Exercise instructions: With the images left out, print all of the records below exactly.

Data provided:
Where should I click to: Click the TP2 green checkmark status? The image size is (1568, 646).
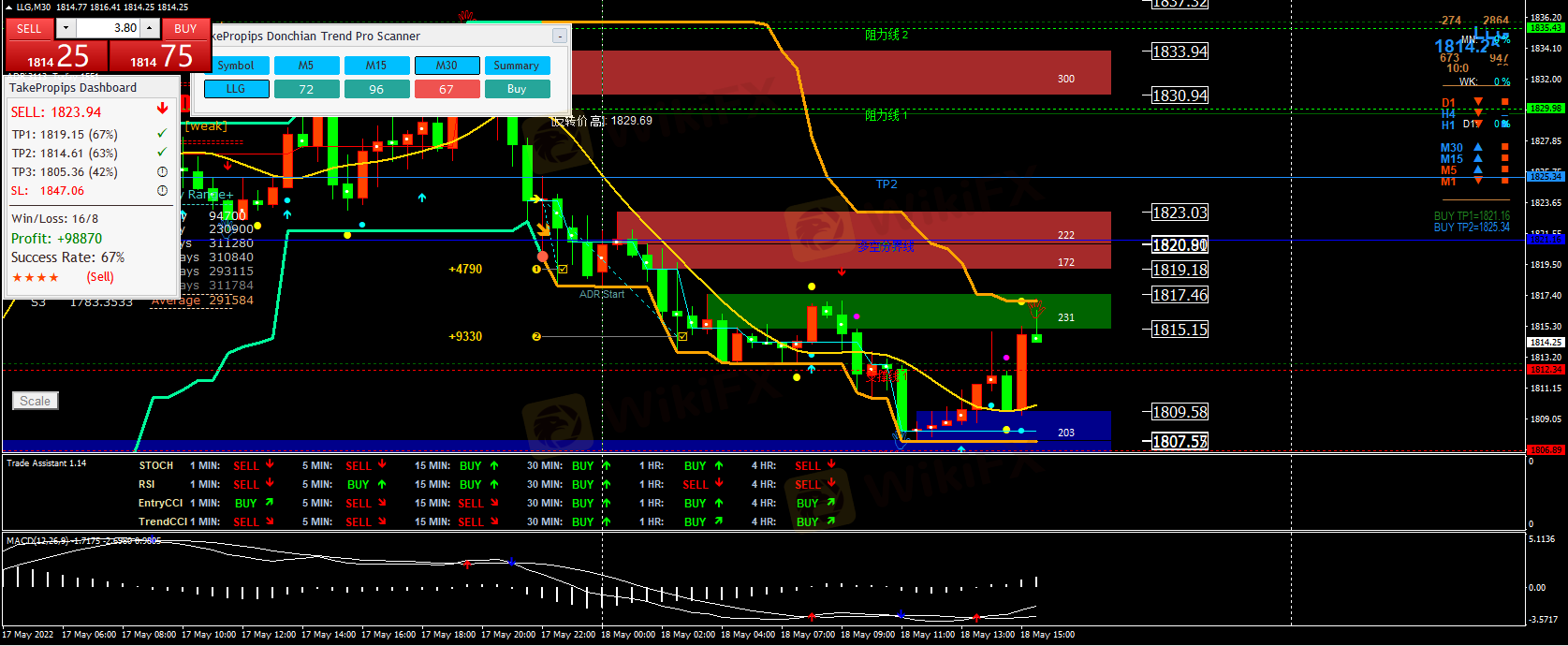tap(162, 152)
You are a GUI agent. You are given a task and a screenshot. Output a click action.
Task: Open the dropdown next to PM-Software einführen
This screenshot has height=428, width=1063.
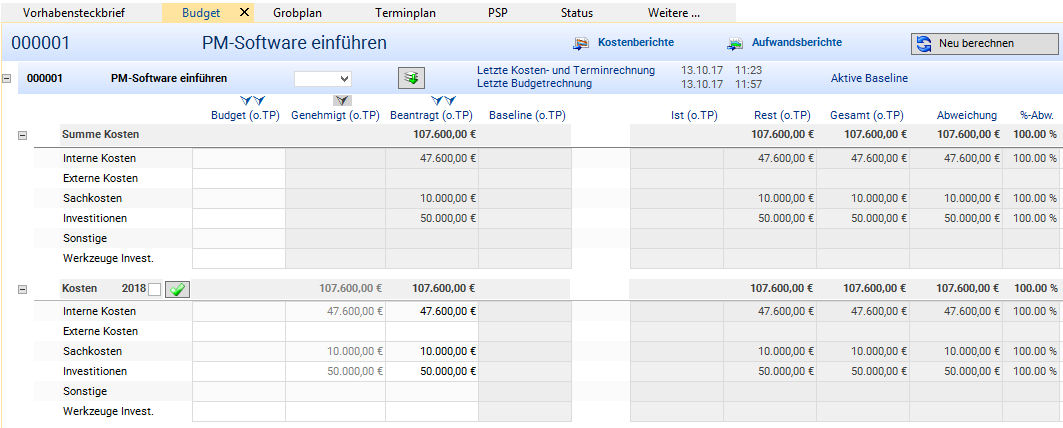[323, 78]
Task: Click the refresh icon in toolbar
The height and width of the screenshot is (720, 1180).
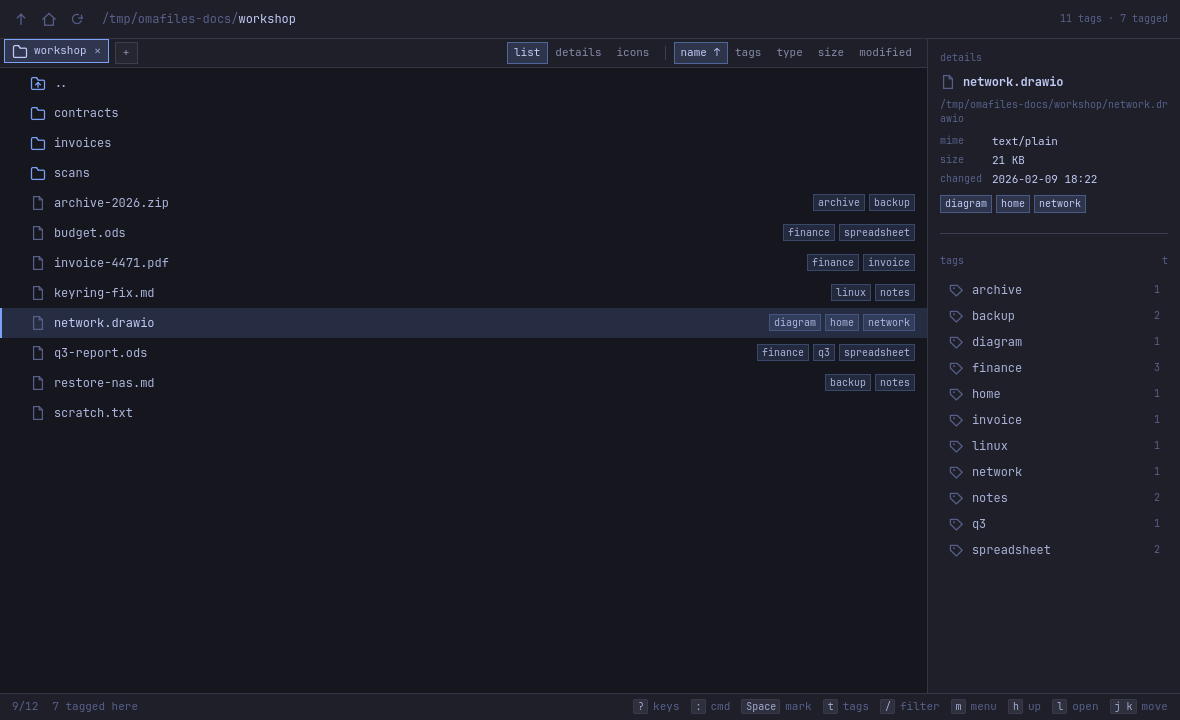Action: coord(77,19)
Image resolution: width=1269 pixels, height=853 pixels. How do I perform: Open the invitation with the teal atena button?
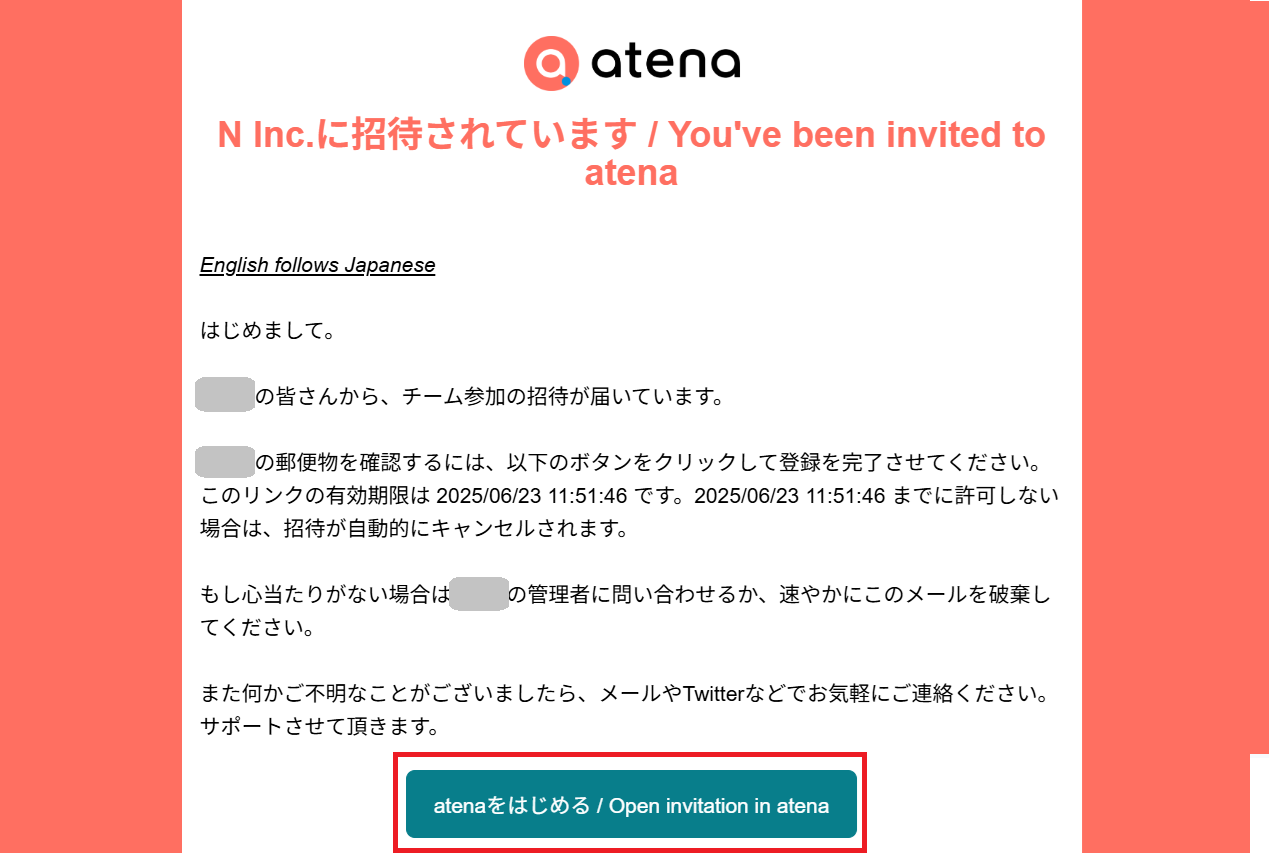tap(631, 804)
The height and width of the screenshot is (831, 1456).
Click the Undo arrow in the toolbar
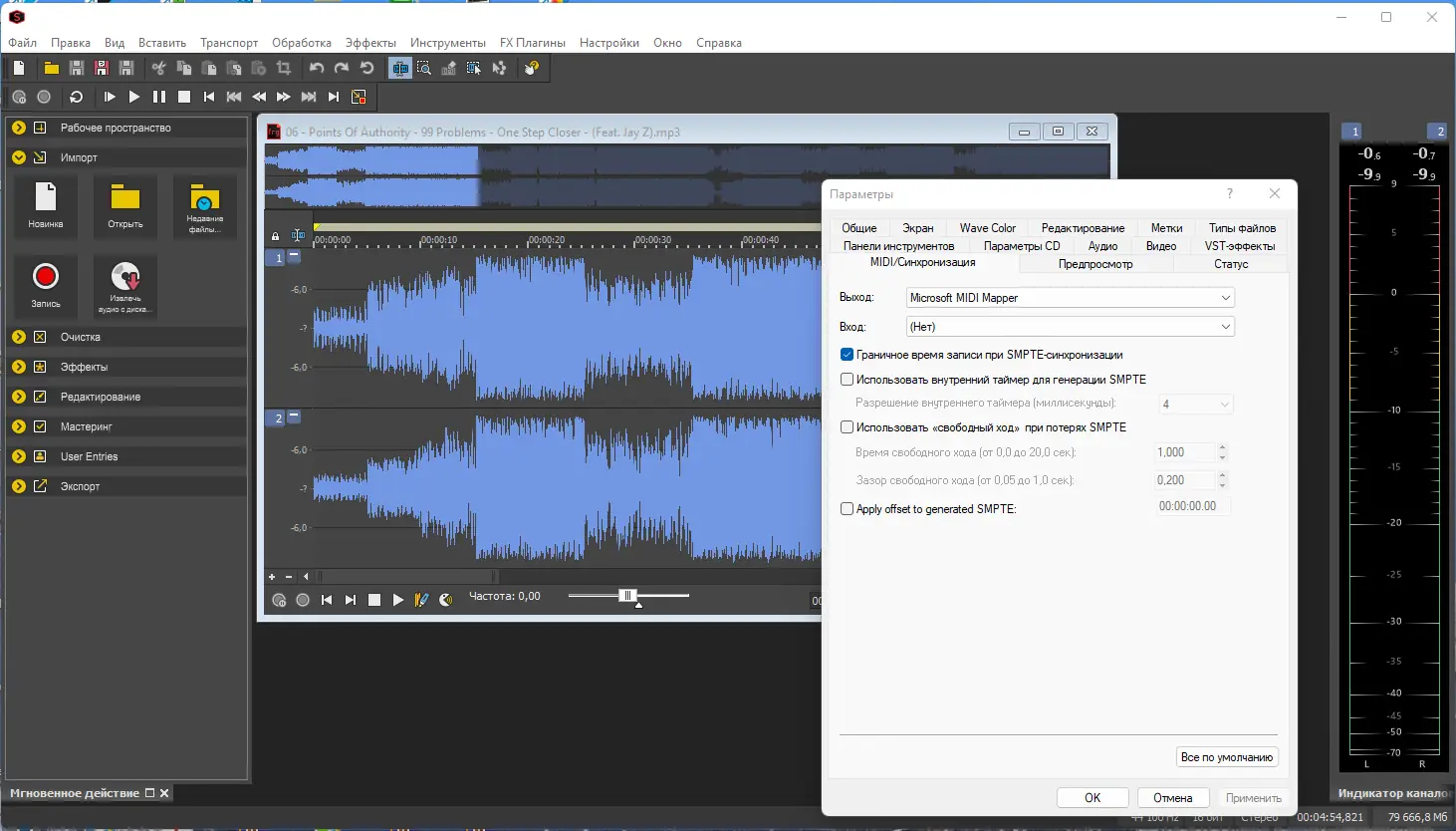coord(317,68)
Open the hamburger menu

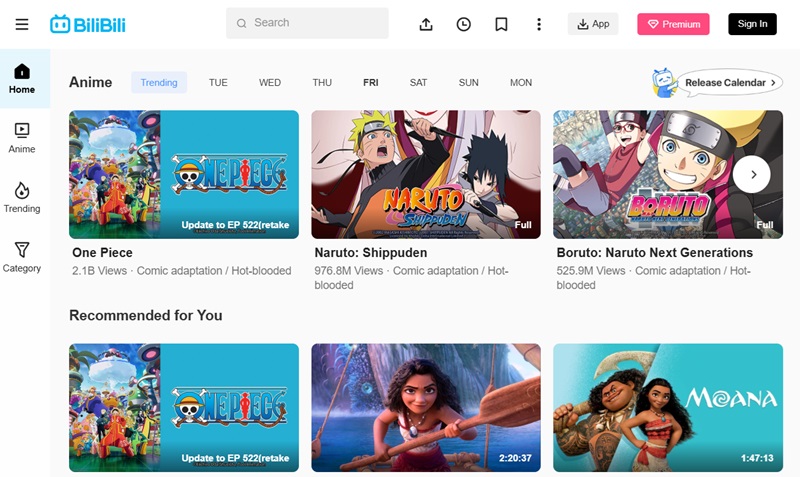(22, 24)
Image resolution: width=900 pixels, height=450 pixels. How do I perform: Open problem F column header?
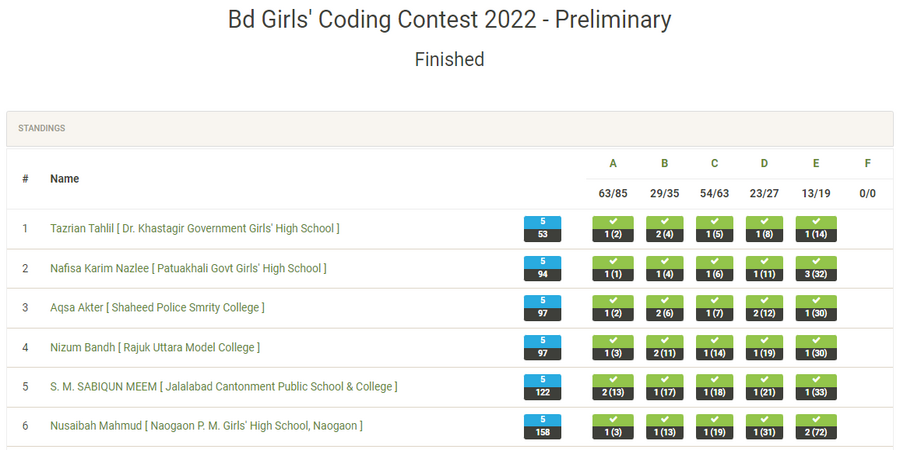(866, 163)
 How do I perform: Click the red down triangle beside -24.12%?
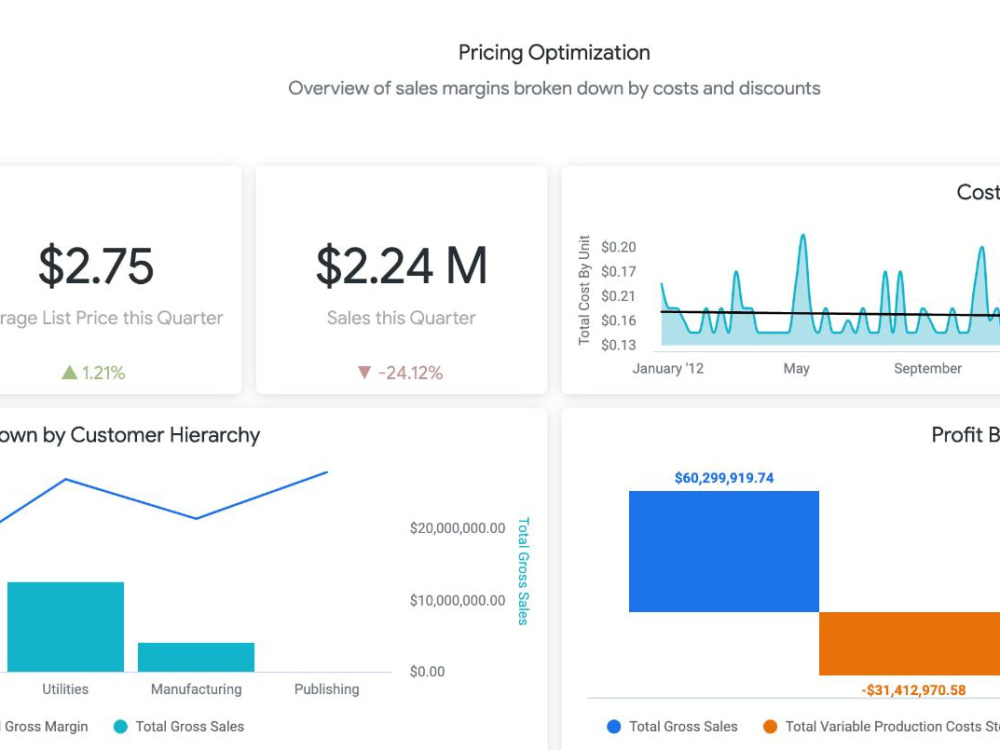tap(364, 372)

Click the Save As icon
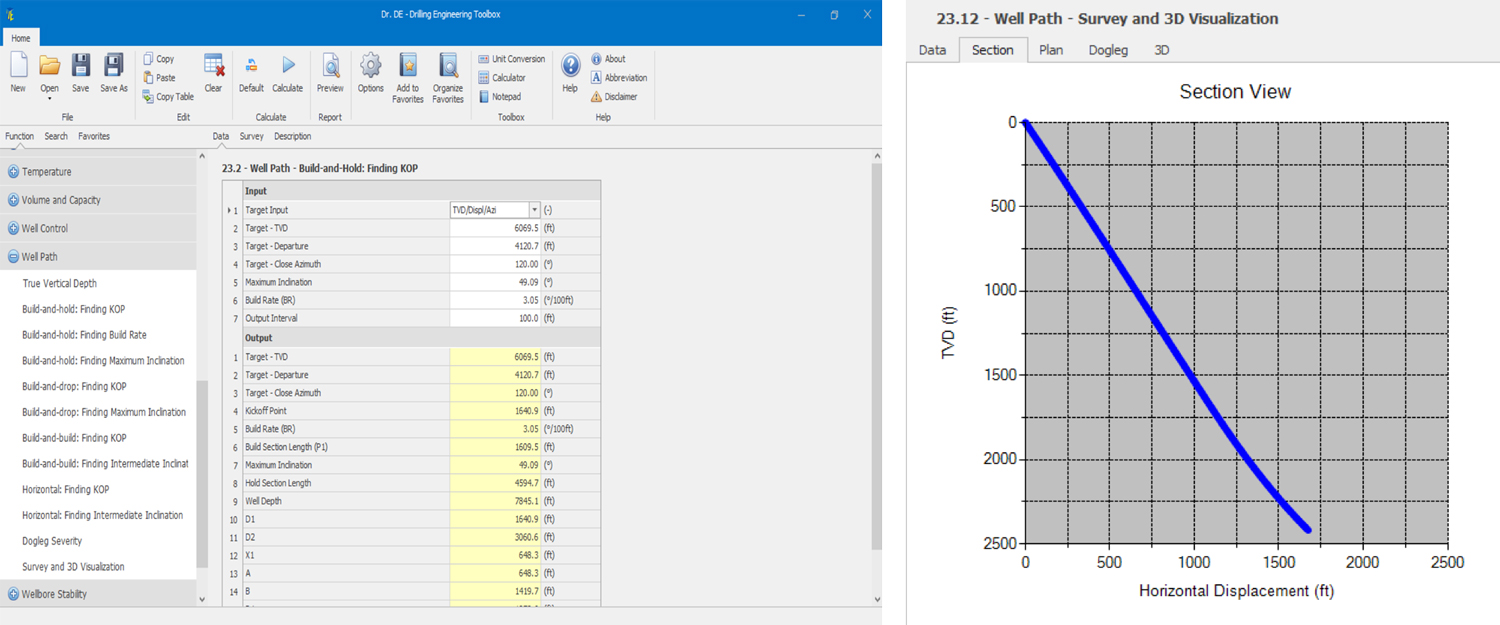(x=114, y=67)
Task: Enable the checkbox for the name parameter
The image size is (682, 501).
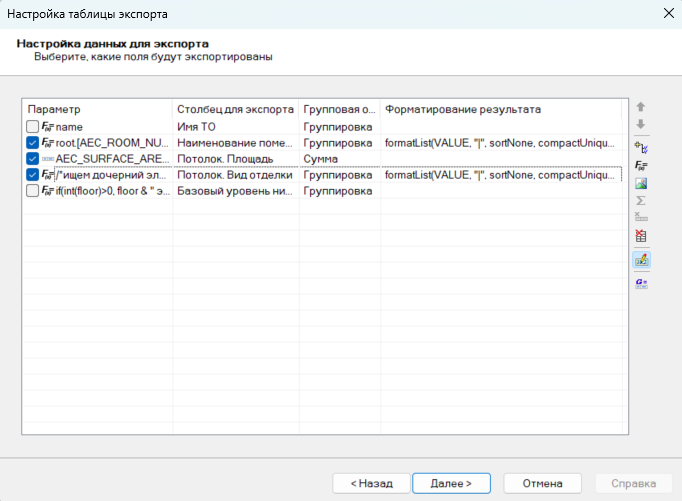Action: coord(33,127)
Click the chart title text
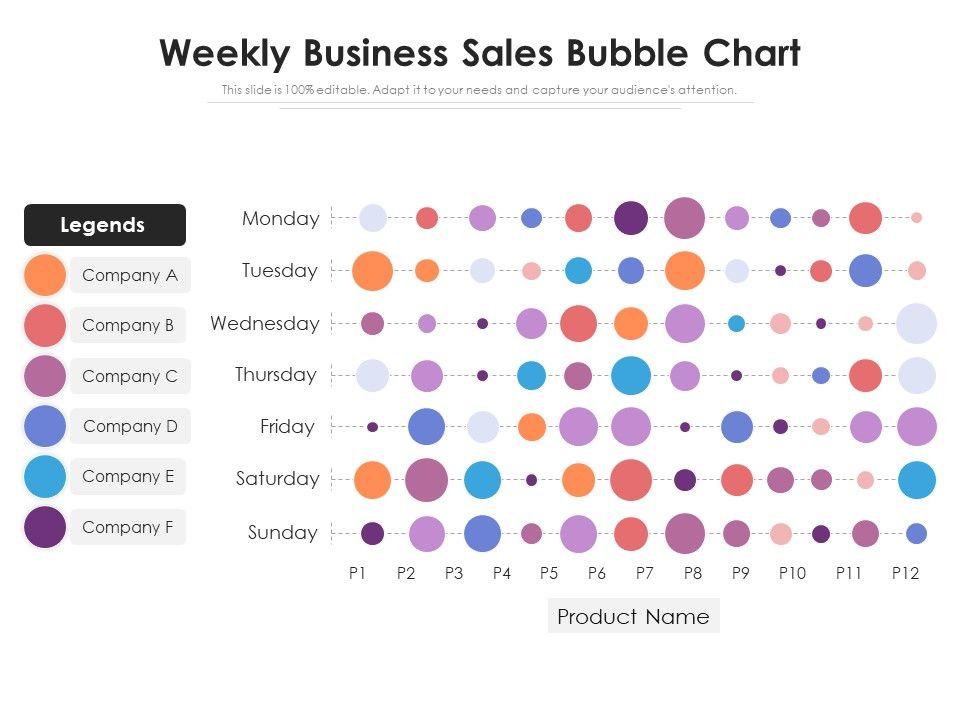 point(480,53)
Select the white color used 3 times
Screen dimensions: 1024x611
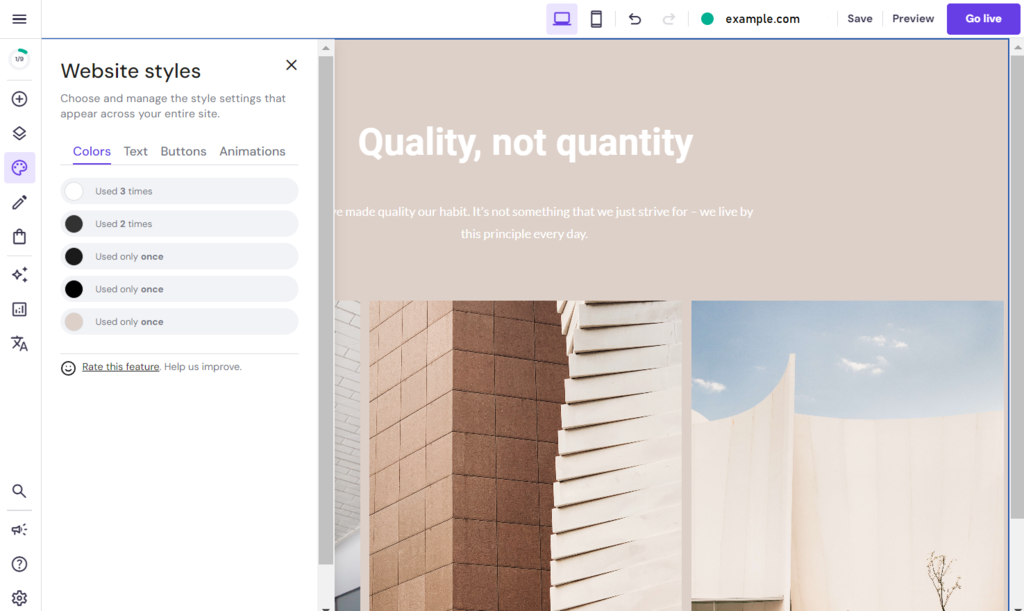[x=178, y=190]
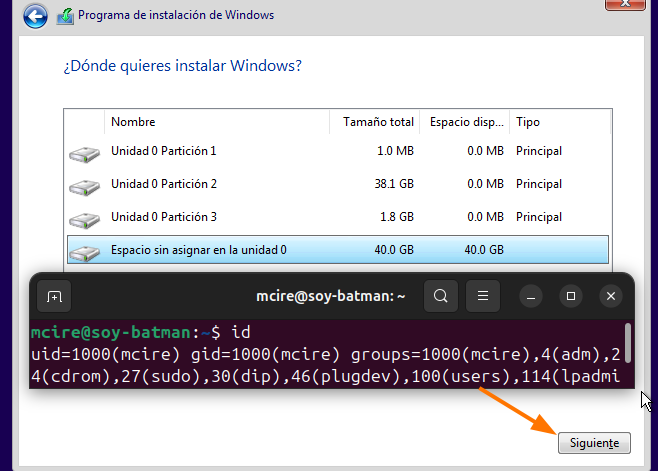Click drive icon for Partición 2

click(x=85, y=185)
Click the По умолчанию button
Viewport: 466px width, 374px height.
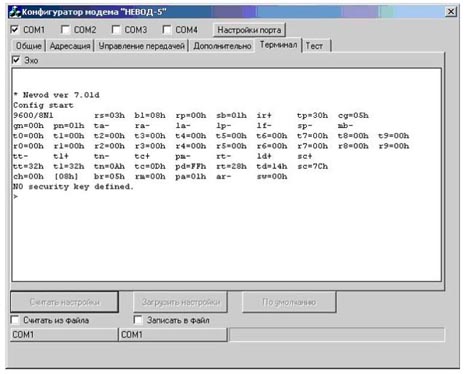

Result of the task:
Where should I click to: Click the TP2 green checkmark status? The image size is (1568, 646).
tap(162, 152)
You are a GUI agent. You are given a task and a screenshot. Output a click action.
Task: Open the dropdown next to PM-Software einführen
This screenshot has height=428, width=1063.
[323, 78]
Task: Click the refresh icon in toolbar
The height and width of the screenshot is (720, 1180).
Action: coord(77,19)
Image resolution: width=1269 pixels, height=853 pixels. How do I perform: Open the invitation with the teal atena button?
tap(631, 804)
The height and width of the screenshot is (831, 1456).
Click the Undo arrow in the toolbar
coord(317,68)
Open the hamburger menu

(22, 24)
Image resolution: width=900 pixels, height=450 pixels. How do I perform: Open problem F column header?
(866, 163)
 How do I perform: Click the red down triangle beside -24.12%?
tap(364, 372)

Click the Save As icon
(x=114, y=67)
Task: Enable the checkbox for the name parameter
The image size is (682, 501).
Action: coord(33,127)
Click the chart title text
 point(480,53)
Select the white color used 3 times
Screen dimensions: 1024x611
[x=178, y=190]
Click drive icon for Partición 2

click(x=85, y=185)
Click the По умолчанию button
Viewport: 466px width, 374px height.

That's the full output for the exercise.